- Rutvik Location within Norrbotten Rutvik Location within Sweden
- Coordinates: 65°40′30″N 22°05′20″E﻿ / ﻿65.67500°N 22.08889°E
- Country: Sweden
- Province: Norrbotten
- County: Norrbotten County
- Municipality: Luleå Municipality

Area
- • Total: 0.74 km^{2} (0.29 sq mi)

Population (31 December 2010)
- • Total: 839
- • Density: 1,137/km^{2} (2,940/sq mi)
- Time zone: UTC+1 (CET)
- • Summer (DST): UTC+2 (CEST)

= Rutvik =

Rutvik is a locality situated in Luleå Municipality, Norrbotten County, Sweden with 839 inhabitants in 2010. The locality consists of four areas. The village of Rutvik, Brännan to north, Flarken in the west and Rutviksreveln to the east.

The village has a history as early as 1339, documented in the testament of the Rutvik local Svenalde. The population has expanded heavily since the 1970s after industrial expansions were made in central Luleå.

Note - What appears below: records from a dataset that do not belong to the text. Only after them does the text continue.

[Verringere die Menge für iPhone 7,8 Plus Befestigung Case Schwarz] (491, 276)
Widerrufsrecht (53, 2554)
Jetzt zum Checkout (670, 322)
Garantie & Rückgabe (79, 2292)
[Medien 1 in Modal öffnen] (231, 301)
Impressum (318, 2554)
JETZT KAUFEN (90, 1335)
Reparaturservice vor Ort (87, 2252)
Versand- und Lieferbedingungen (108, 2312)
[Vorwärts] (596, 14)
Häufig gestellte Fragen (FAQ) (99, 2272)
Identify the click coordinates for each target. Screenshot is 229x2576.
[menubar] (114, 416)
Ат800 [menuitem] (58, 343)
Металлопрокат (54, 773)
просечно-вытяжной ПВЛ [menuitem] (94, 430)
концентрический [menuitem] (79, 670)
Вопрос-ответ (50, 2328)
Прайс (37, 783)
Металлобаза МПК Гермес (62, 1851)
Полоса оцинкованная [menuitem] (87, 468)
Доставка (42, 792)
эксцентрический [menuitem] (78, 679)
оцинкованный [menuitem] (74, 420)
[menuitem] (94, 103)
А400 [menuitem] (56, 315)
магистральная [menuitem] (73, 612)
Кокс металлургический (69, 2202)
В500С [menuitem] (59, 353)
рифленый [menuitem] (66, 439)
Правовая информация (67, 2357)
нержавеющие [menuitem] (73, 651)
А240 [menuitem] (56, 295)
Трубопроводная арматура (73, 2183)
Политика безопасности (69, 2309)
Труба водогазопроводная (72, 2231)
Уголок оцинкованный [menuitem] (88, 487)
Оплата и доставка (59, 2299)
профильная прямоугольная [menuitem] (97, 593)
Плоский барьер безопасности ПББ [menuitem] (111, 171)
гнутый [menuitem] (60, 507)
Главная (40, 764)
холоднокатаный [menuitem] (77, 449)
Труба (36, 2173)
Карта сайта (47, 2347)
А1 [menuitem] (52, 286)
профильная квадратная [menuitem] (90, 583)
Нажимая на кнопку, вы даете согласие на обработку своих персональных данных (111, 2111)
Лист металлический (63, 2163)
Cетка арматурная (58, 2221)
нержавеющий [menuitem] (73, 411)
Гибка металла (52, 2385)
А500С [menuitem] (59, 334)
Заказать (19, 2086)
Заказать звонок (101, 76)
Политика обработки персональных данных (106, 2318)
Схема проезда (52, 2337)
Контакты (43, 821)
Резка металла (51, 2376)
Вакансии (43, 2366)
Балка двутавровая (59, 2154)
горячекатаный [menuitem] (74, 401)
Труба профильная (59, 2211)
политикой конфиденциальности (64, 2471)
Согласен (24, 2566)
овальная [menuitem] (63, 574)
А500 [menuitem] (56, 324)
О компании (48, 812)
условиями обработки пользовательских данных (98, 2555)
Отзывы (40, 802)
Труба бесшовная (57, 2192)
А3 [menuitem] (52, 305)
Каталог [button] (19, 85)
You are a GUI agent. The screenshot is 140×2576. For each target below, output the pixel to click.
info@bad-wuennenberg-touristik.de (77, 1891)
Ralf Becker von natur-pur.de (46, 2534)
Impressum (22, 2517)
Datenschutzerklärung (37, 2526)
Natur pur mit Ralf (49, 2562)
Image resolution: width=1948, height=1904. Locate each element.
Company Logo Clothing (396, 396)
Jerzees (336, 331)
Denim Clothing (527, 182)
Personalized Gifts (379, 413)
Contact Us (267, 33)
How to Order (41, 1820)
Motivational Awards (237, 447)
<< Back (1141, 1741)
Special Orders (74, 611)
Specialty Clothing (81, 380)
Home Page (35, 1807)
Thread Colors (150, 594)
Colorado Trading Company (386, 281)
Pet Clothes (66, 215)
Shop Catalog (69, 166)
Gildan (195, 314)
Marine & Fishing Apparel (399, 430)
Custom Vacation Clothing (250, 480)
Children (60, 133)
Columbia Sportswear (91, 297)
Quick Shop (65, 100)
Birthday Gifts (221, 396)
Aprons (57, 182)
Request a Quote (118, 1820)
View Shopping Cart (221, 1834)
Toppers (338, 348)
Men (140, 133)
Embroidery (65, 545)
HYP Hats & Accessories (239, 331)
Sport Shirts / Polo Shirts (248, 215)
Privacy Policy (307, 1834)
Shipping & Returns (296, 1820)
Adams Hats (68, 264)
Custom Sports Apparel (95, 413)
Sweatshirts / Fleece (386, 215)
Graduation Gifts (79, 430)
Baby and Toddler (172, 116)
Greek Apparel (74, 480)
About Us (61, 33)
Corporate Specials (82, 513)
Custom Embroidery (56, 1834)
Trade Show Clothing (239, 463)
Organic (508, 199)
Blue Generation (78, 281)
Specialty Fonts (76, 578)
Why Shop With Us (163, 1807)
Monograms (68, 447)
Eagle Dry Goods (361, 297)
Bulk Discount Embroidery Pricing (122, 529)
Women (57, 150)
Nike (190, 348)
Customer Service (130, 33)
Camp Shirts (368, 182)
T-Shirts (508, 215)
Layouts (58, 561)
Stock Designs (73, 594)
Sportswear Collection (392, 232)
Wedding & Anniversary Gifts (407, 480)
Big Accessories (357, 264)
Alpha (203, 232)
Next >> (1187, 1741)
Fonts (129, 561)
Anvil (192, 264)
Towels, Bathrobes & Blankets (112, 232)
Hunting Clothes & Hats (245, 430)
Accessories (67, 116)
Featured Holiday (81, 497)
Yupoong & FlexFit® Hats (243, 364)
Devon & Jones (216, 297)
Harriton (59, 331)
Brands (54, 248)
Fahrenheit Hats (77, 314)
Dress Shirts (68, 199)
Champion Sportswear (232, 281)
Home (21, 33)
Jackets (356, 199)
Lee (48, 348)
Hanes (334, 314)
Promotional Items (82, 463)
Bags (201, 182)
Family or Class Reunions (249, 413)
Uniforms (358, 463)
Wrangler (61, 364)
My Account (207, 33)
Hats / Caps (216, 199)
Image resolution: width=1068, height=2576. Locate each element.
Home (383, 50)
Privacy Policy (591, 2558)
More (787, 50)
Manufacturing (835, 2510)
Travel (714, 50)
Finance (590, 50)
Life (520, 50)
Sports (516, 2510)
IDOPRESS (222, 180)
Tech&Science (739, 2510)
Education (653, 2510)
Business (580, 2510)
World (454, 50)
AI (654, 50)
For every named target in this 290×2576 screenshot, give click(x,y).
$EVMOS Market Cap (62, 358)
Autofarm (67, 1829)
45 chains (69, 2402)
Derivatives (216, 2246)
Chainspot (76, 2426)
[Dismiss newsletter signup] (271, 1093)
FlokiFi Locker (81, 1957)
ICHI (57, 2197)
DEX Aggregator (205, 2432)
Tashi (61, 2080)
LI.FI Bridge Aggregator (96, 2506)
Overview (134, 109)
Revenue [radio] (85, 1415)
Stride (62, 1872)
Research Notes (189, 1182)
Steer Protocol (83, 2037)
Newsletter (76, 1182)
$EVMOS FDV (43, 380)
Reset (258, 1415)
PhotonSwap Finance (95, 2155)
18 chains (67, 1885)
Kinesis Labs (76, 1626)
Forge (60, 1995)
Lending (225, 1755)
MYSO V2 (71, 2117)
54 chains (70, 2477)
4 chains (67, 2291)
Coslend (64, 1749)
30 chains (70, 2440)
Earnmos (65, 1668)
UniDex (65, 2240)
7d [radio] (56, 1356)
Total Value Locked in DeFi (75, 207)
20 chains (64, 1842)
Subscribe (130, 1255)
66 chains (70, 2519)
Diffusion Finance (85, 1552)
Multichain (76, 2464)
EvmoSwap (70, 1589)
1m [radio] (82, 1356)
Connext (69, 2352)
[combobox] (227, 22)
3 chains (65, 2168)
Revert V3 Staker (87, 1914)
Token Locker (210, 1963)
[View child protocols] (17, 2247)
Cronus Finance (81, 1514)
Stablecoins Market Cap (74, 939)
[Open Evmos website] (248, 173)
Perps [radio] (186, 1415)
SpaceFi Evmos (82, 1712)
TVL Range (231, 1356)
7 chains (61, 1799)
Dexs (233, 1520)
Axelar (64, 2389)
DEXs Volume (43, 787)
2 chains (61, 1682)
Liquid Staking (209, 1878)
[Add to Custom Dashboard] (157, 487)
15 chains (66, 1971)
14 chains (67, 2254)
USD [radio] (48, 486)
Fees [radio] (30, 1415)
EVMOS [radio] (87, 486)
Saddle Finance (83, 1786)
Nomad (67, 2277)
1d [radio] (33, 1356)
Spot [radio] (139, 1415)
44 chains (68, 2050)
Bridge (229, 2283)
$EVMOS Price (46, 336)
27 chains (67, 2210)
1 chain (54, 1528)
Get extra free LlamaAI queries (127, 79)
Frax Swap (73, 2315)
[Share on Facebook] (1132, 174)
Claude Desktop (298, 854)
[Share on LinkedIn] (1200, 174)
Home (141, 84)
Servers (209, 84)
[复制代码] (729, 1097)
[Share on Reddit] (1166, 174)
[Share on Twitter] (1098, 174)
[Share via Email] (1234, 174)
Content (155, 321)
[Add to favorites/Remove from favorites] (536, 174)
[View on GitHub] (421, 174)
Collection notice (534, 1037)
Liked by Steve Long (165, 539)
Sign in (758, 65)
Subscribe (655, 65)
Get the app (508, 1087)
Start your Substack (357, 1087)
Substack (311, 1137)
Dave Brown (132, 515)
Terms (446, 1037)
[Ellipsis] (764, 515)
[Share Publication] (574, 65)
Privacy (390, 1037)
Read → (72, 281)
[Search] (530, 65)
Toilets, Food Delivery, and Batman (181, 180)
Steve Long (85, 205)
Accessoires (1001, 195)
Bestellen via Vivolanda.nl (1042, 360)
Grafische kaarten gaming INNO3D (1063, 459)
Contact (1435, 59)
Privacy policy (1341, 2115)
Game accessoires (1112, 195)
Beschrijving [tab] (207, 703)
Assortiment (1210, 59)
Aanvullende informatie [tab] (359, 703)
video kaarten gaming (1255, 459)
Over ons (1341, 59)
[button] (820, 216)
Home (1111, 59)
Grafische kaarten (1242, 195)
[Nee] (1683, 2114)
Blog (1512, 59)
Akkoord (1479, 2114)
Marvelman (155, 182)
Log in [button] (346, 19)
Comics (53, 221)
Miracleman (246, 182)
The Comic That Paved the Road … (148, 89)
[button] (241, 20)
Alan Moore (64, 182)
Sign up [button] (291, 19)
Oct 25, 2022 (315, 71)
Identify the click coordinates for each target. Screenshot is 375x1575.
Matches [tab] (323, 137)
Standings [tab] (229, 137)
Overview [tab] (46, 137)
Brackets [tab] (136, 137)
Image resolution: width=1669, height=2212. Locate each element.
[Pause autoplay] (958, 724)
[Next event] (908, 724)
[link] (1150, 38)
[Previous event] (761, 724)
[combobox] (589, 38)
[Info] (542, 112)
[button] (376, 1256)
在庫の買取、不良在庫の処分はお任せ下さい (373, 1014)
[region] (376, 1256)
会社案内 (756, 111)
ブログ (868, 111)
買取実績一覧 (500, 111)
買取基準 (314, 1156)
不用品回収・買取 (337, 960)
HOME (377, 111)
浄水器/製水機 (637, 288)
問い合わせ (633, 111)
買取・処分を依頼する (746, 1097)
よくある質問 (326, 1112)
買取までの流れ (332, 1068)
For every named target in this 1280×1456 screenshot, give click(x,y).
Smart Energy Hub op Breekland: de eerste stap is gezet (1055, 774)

Before the population boom, farming was the main industry of the village. In recent years there are no active farms, but horse enthusiasts have stables and keep the grasslands open. There are no significant watercourses, except a shallow creek and some smaller lakes in the surrounding forests.

Since 1938, Rutvik also has a sports club which practices football, ice-hockey and cross-country skiing. The village also has its own golf course which attracts people from many parts of the municipality. The village has its own school and daycare, but students from grade 7 and older have to go to the neighbouring village of Gammelstad or to Luleå city.